White felt hat worn by Kyrgyz men

Ak-kalpak (Ак калпак) is a white felt hat that is traditionally worn by Kyrgyz men.

==Description==
Ak-kalpak takes its name from the Kyrgyz words "ak" (white) and "kalpak", designating any form of hat. (This was passed into Russian as the kolpak in the fifteenth century). The ak-kalpak is an elongated cap formed of four pieces of white wool felt sewn together. It is worn rolled up, so as to form a small rim. Ak-kalpak are usually adorned with black embroidery and a matching lapel; the plain white version is reserved for certain ceremonies. There are more than 80 variants of it.

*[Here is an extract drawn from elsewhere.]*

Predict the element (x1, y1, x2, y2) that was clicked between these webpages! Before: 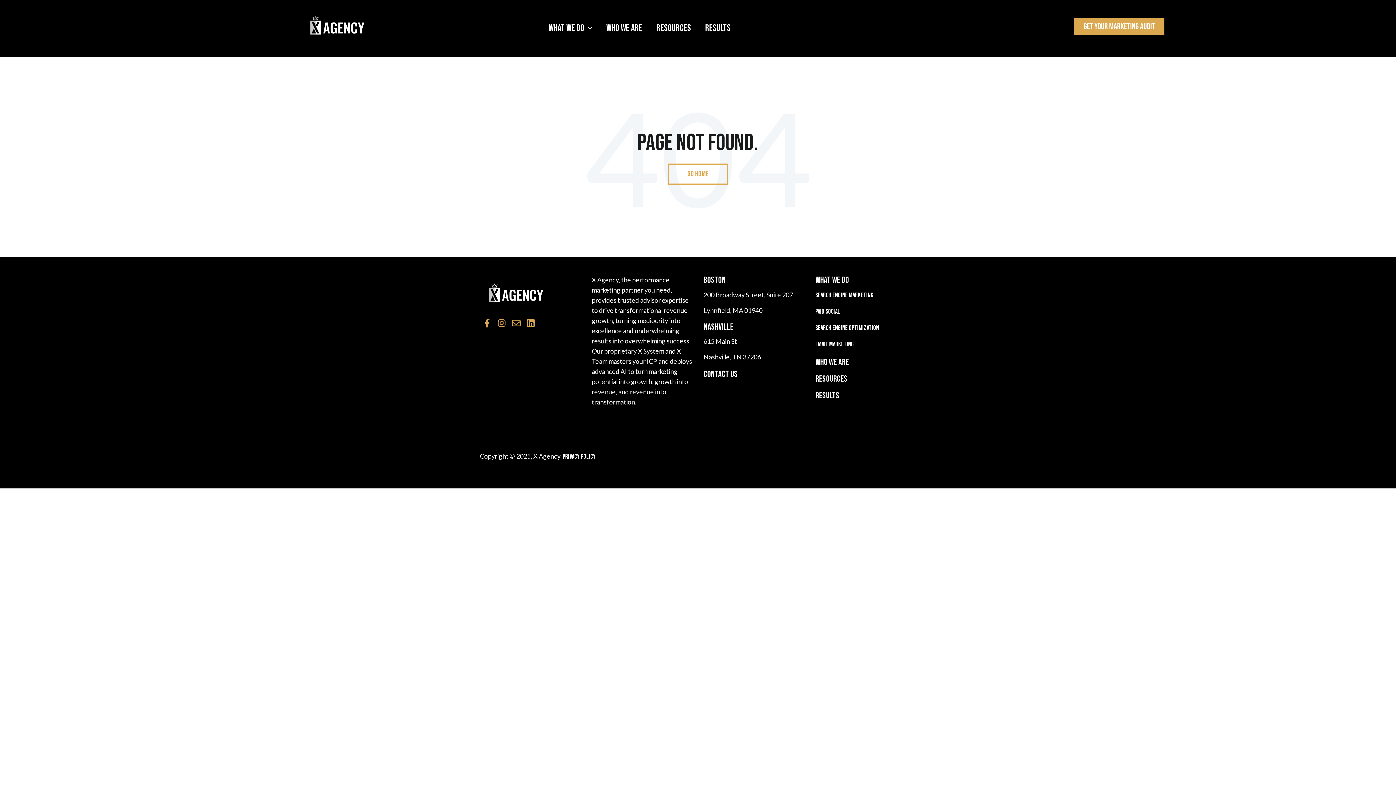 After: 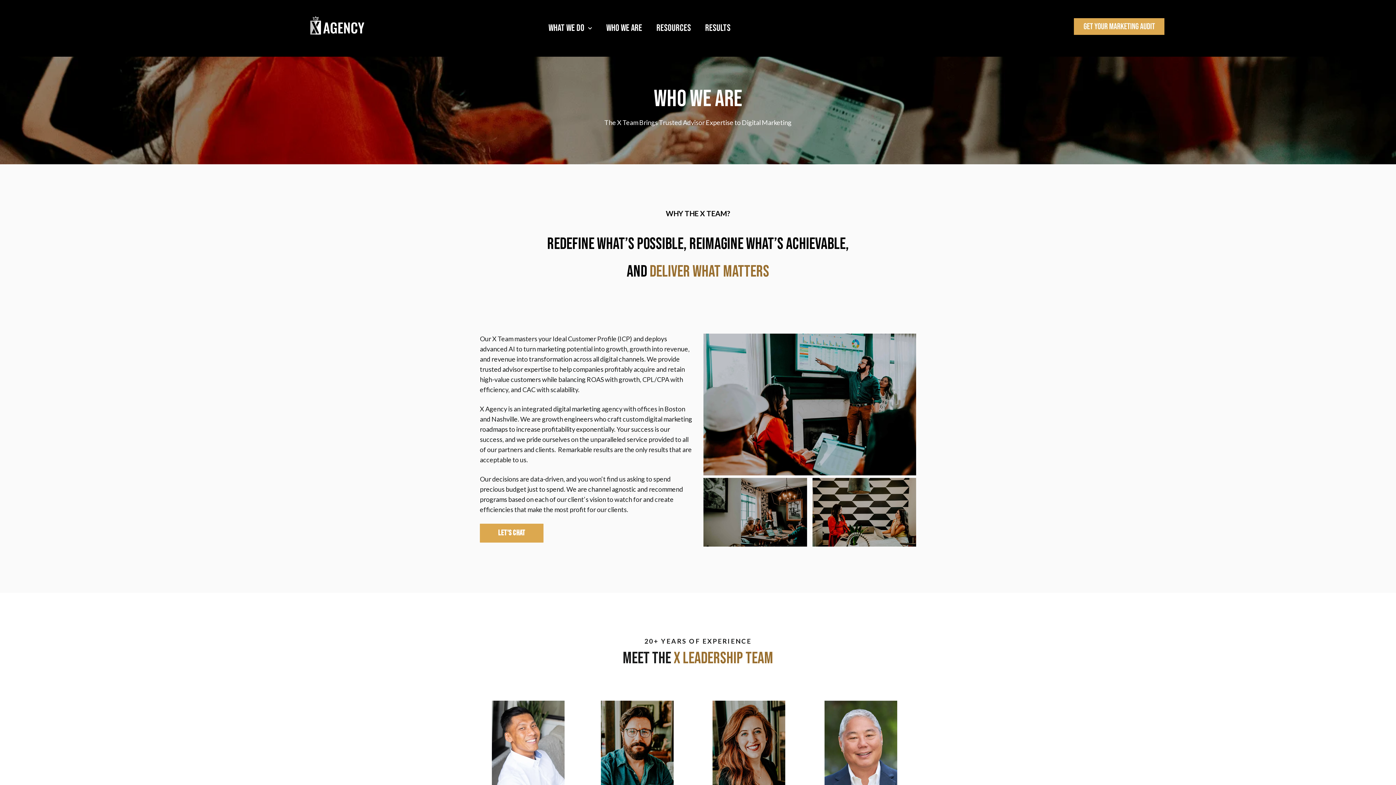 Action: label: WHO WE ARE bbox: (606, 21, 642, 35)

==Cultural and political aspects==
Reputed to evoke the snow-capped peaks of Kyrgyzstan, it is decorated with embroidery with abstract patterns that also have symbolic meanings. Its four sides represent the four elements (water, earth, air, fire). The edges would bring back to life, the tassels which surmount it in memory of the ancestors and the embroidered motifs would evoke a family tree.

The ak-kalpak distinguishes the Kyrgyz from other local ethnic groups, but is presented as promoting inclusion "when representatives of other ethnic groups wear it to express their union." It now symbolizes the unity of the homeland. Since 2011, the headgear has been considered a de facto national symbol. Nationally, workshops perpetuate manufacturing traditions and exhibitions have been organized since 2013.

Unlike other traditional Kyrgyz clothing which have fallen out of fashion, the ak-kalpak is still regularly worn by men of all ages, in both the capital Bishkek and in the mountains. Since 2017, Kyrgyzstan has celebrated March 5 as "national Ak-kalpak day".

In December 2017 in Bishkek, a dog show in which a dog wore an ak-kalpak in a parade caused a national scandal. Several elected officials, including the ruling Social Democratic Party, castigated what they consider an insult to the motherland: in a country subject to ethnic tensions since the fall of communism in 1991, sensitivity is particularly important on questions of national identity and traditions.

Proposals drafted in response during early 2018 aimed to make the wearing of the ak-kalpak compulsory for the President of the Republic, ministers and certain other dignitaries during official ceremonies and international meetings, and introduces a fine for "disrespecting ak-kalpak", prohibiting its importation, or formally conferring it the status of "cultural symbol". President Sooronbay Jeenbekov repeatedly wore the traditional hat during his election campaign, but did not do so after his election in October 2017.

"Ak-kalpak craftsmanship, traditional knowledge and know-how related to the making and wearing of the Kyrgyz male hat" was inscribed in 2019 on the representative list of the intangible cultural heritage of humanity in December 2019.